- _Job_
Copy the listing word for word, starting at the line that contains "Given: Open the Share bundle creation tile" and ending after the line that contains "pos(274,858)".

* * *

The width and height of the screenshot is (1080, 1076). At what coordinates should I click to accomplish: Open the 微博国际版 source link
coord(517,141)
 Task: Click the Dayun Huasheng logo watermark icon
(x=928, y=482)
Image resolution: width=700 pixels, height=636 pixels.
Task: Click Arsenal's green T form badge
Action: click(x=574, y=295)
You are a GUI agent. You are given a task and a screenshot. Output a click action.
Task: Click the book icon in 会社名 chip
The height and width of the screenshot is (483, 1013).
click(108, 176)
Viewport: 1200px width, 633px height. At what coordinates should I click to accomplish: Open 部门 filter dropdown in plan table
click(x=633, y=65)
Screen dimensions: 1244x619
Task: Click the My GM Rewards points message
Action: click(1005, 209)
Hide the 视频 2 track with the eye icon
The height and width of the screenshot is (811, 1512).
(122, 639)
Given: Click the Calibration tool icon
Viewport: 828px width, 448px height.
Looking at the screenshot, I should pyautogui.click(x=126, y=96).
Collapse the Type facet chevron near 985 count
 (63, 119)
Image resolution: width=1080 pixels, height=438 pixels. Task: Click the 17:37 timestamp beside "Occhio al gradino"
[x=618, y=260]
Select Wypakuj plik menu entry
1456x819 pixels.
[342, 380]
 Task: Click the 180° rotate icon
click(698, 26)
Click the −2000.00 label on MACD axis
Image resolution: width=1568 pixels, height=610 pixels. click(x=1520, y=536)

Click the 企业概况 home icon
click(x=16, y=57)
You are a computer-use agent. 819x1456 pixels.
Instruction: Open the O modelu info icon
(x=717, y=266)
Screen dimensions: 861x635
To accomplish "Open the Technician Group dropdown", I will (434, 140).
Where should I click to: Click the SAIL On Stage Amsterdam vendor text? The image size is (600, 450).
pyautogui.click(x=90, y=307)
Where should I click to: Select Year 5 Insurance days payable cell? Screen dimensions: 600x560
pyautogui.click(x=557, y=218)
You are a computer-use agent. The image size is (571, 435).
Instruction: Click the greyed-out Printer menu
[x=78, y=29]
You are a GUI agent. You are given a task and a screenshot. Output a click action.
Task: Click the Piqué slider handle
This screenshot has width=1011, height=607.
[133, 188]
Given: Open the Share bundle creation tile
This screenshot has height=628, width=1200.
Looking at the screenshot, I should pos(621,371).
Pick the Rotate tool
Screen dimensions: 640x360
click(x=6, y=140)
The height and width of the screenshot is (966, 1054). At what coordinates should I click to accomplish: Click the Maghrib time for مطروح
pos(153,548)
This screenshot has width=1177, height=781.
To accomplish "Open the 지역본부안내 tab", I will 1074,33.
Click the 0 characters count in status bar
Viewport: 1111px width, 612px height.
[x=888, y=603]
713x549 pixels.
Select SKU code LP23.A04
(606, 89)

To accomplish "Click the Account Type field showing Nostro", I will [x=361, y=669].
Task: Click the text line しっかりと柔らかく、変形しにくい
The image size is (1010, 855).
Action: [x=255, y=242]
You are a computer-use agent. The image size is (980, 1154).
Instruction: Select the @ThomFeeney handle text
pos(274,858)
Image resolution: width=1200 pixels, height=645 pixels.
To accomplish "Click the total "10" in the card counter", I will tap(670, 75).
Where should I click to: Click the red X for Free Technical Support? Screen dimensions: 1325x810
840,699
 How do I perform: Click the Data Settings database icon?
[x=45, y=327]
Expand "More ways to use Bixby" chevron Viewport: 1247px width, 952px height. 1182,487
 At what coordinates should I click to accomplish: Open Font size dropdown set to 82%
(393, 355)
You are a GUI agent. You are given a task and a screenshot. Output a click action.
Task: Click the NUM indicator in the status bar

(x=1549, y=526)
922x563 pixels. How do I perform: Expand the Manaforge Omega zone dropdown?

* * *

- _Solution for this problem_
Given: Open the Share bundle creation tile
This screenshot has height=628, width=1200.
Looking at the screenshot, I should pos(621,371).
Pick the Rotate tool
Screen dimensions: 640x360
click(x=6, y=140)
The height and width of the screenshot is (966, 1054). At what coordinates should I click to accomplish: Click the Maghrib time for مطروح
pos(153,548)
This screenshot has width=1177, height=781.
To accomplish "Open the 지역본부안내 tab", I will 1074,33.
Click the 0 characters count in status bar
Viewport: 1111px width, 612px height.
[x=888, y=603]
713x549 pixels.
Select SKU code LP23.A04
(606, 89)

To accomplish "Click the Account Type field showing Nostro", I will [x=361, y=669].
Task: Click the text line しっかりと柔らかく、変形しにくい
The image size is (1010, 855).
Action: [x=255, y=242]
You are a computer-use agent. The image size is (980, 1154).
Instruction: Select the @ThomFeeney handle text
pos(274,858)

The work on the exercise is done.